Bald hatten sich die Jungen an sein Löwengebrüll gewöhnt. Wenn er jemanden beim Schlafittchen kriegte, nahmen sie das nicht ernst. Und der Junge, der von der gewaltigen Faust gepackt war, kniff bloß die Augen zusammen und grinste, als würde er gekitzelt. Trotzdem erzielte das furchteinflößende Aussehen eine gewisse Wirkung.

Kostalmed gab ausgezeichneten Gymnastikunterricht. Eifrig machten die Jungen die vorgeschriebenen Übungen. Nur die vierte Abteilung stand mit ihm auf dauerndem Kriegsfuß und schwänzte seinen Unterricht, wo sie nur konnte.

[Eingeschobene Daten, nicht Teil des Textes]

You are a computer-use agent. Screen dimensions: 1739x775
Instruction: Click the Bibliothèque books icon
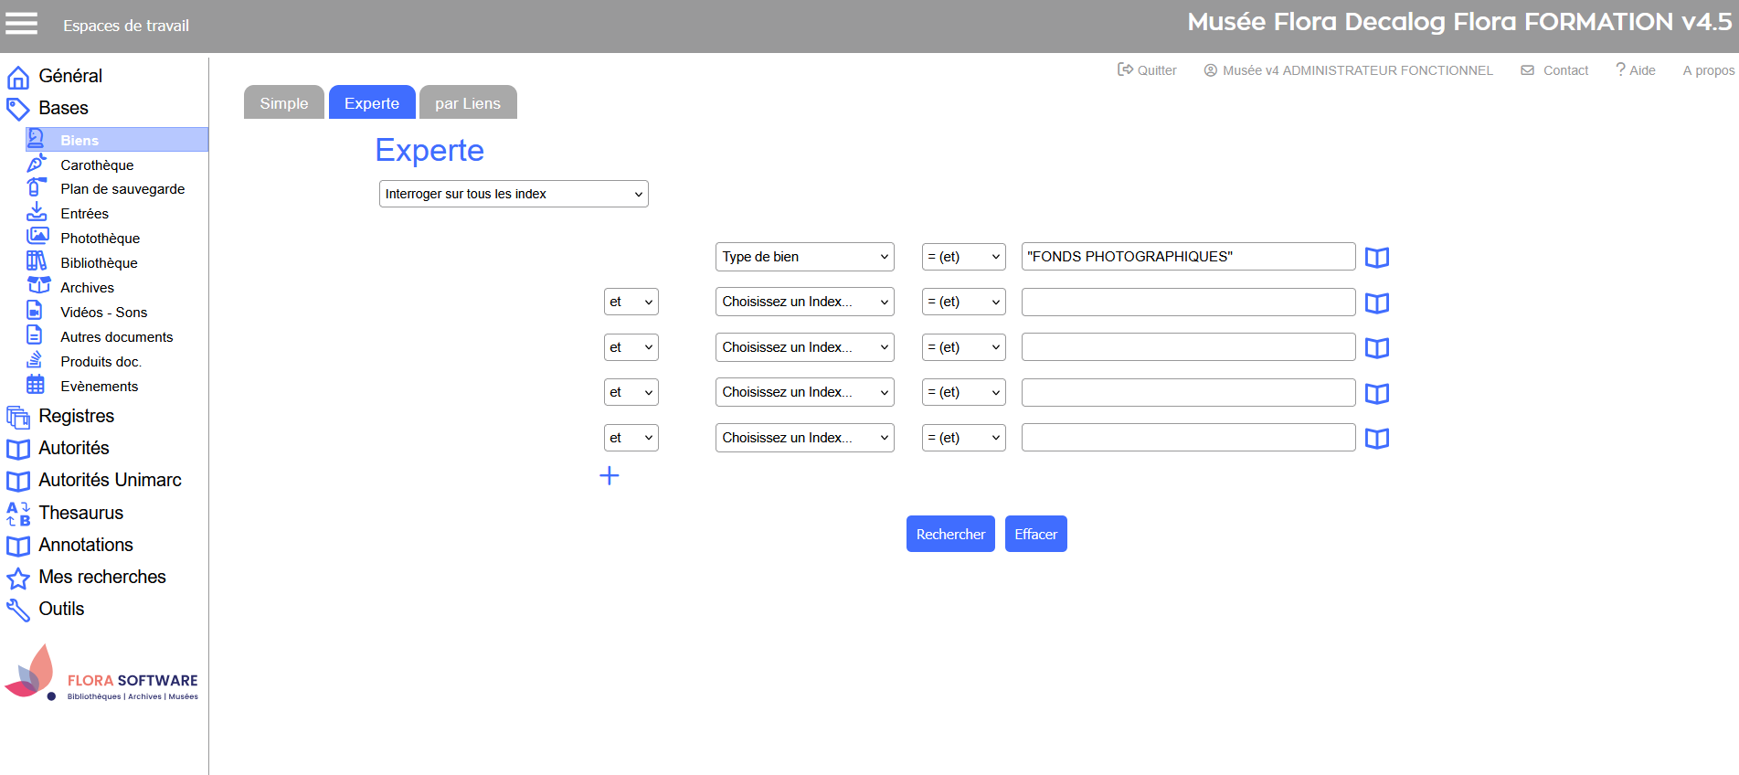click(x=36, y=261)
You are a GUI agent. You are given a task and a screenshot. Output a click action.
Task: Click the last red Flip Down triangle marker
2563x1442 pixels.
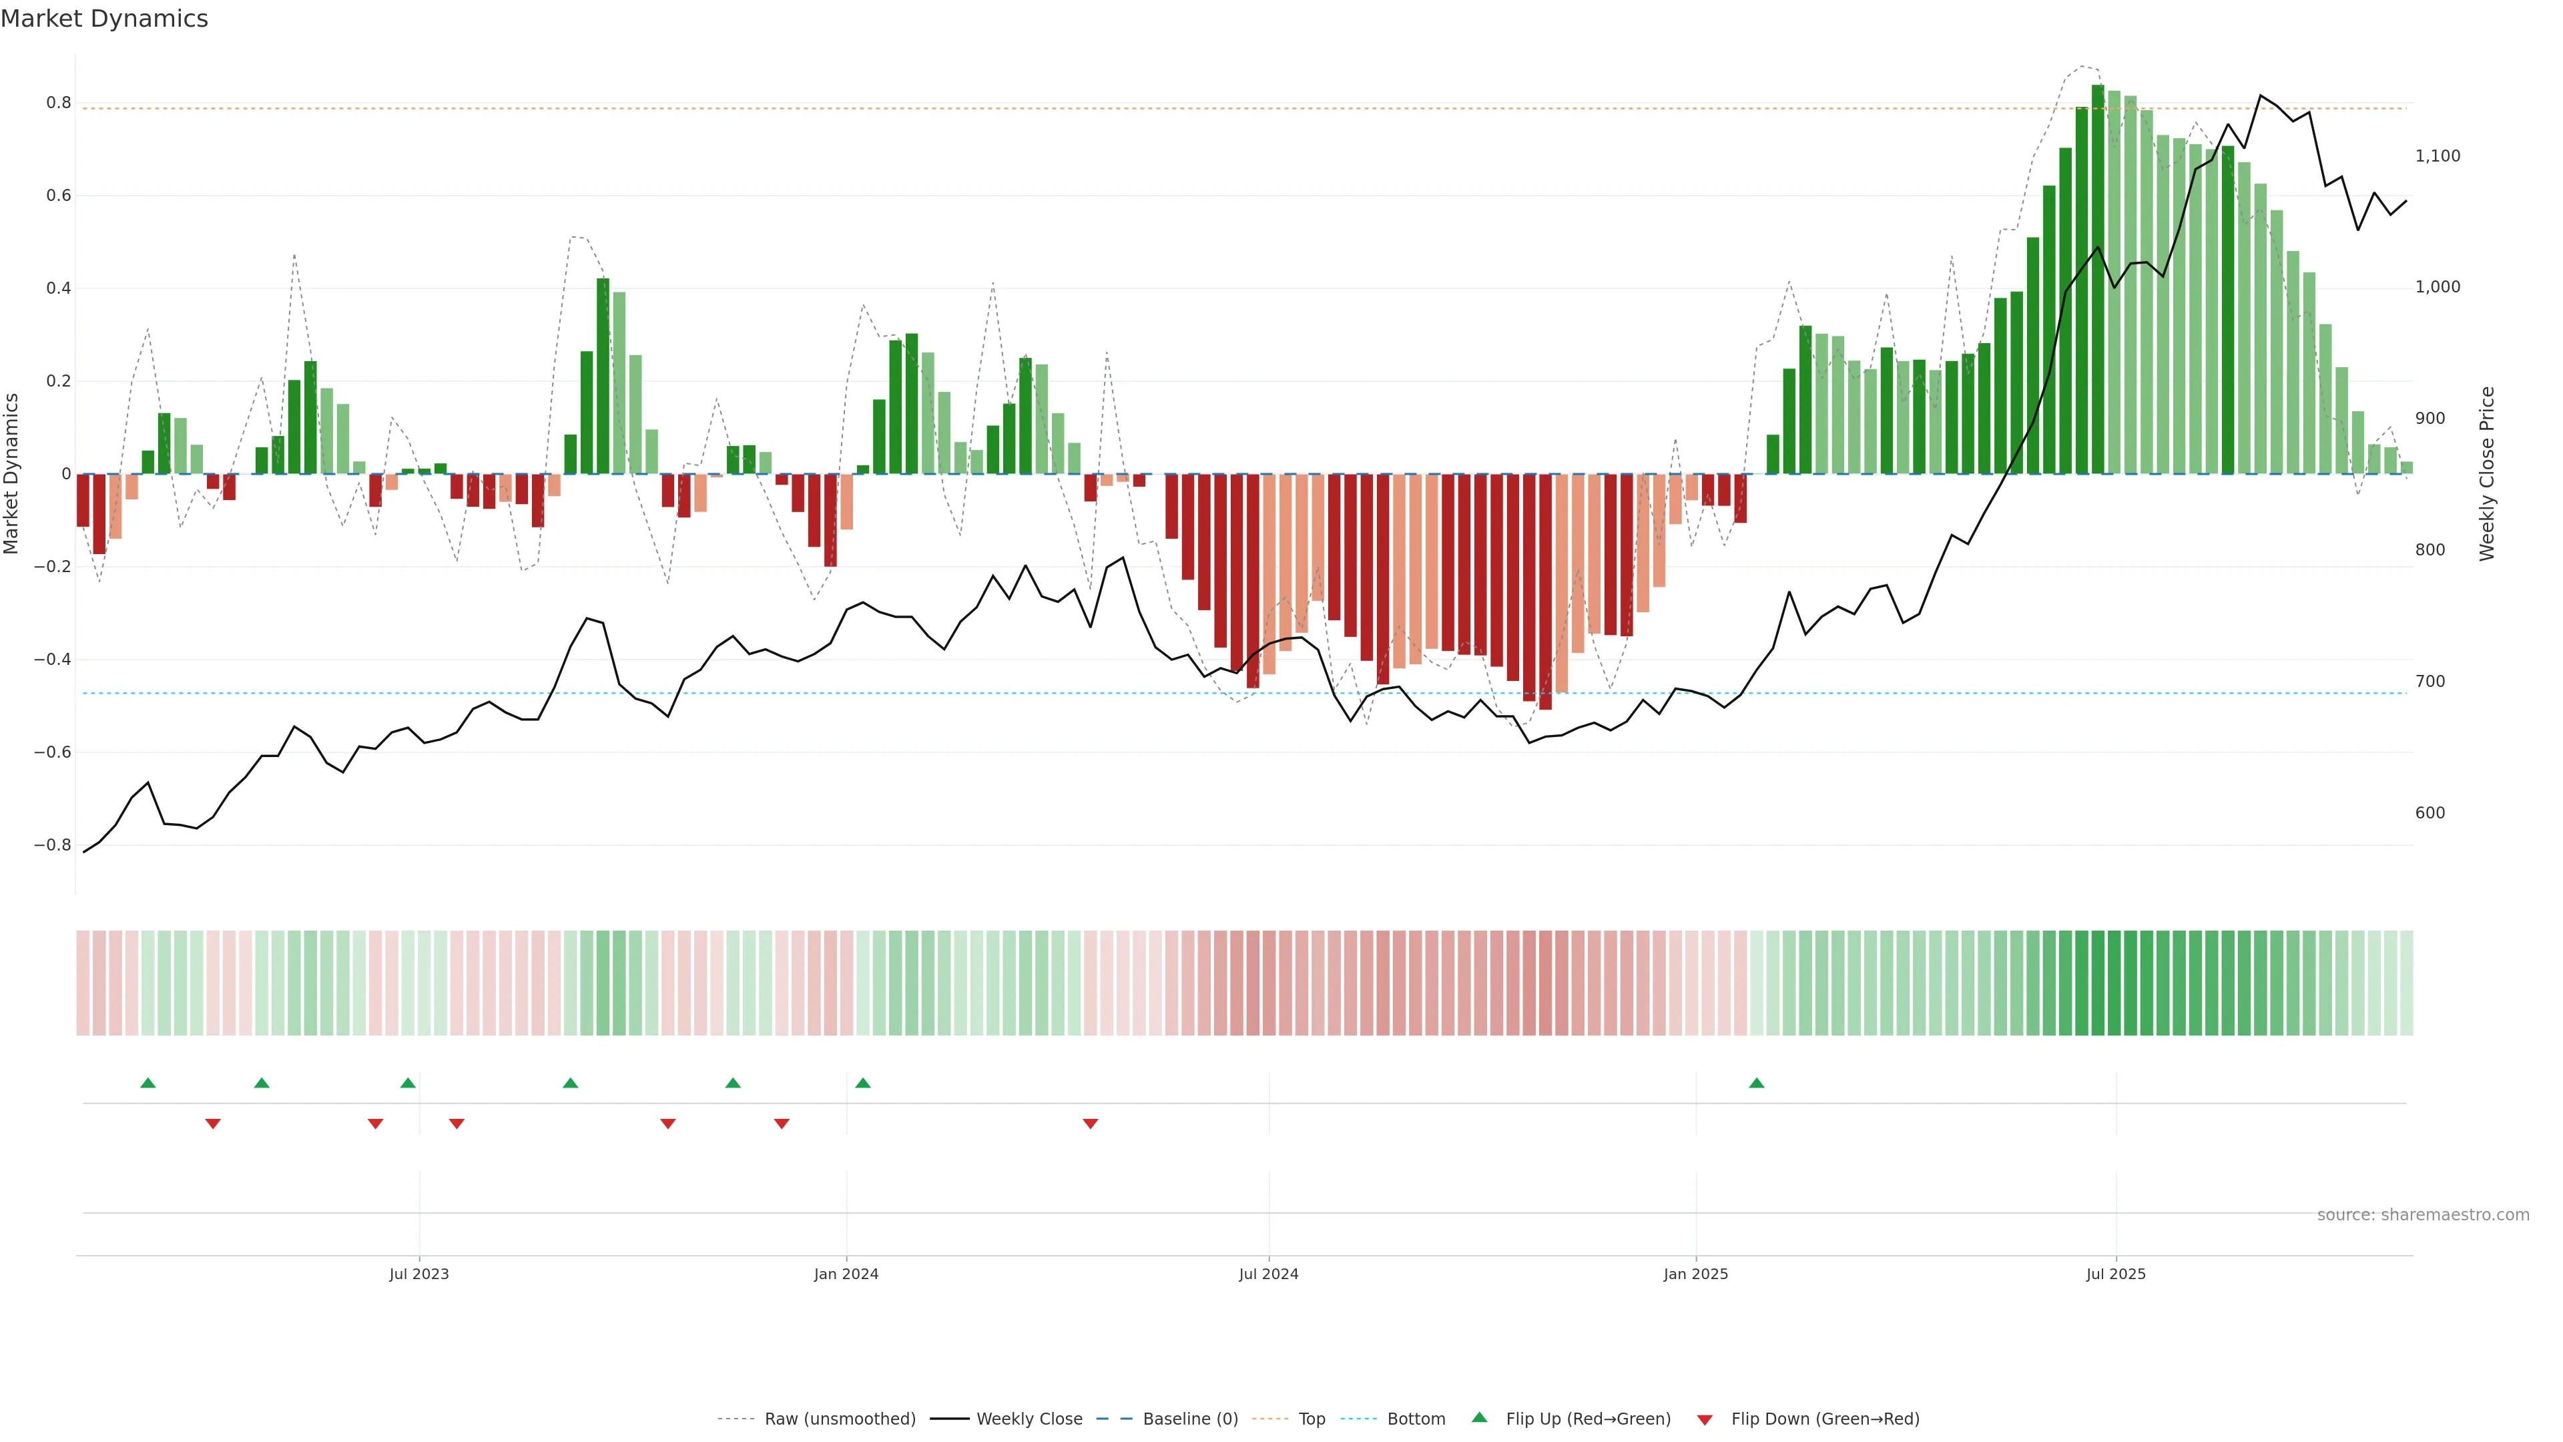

Nach kurzer Zeit freundeten sich Kostalmed und Alnikpop an, weil sie die gleichen pädagogischen Ansichten hatten. Der Hüne Kostalmed und der kleine dicke Alnikpop gehörten zu den wenigen Propheten, die sich in der Schule halten konnten. Sie setzten all ihre Kräfte ein im Kampf gegen die Jugendkriminalität, und ihre Leistungen sind in der Geschichte der Schkid-Republik mit goldenen Lettern verzeichnet.

ALLE MACHT DEM VOLKE

Ein Abend in der Schkid * Stille Freuden * Rattenjagd * Das Tanzvergnügen * Alle Macht dem Volke.

Der Abendunterricht war zu Ende.

Zum letztenmal ging der Diensthabende durch die Korridore, das letzte Klingelzeichen verhallte, die Schkider klappten die Bänke hoch und zerstreuten sich — johlend, trampelnd, tanzend — in allen Stockwerken des alten Hauses.

Die Jüngeren verschwanden im Saal, um ein Bockspringen zu veranstalten, andere rasten die Treppe hinauf, um auf dem Geländer herunterzurutschen, und einige zogen in die Küche, weil sie auf Essensreste hofften.

Die Älteren gaben sich kultivierteren Zerstreuungen hin. Spatz hatte sich zum Beispiel einen langen Strick besorgt, knüpfte eine Schlinge und ging in den Eßraum. Dort hockte er sich vor ein Loch im Fußboden, legte die Schlinge aus und warf einen Brocken kalte Grütze hinein. Dann versteckte er sich lauernd hinter einer Bank. Er wollte nämlich eine Ratte fangen. Die Rattenjagd war in letzter Zeit seine Lieblingsbeschäftigung. Die Schiingenmethode hatte er selbst erfunden. Darauf war er äußerst stolz.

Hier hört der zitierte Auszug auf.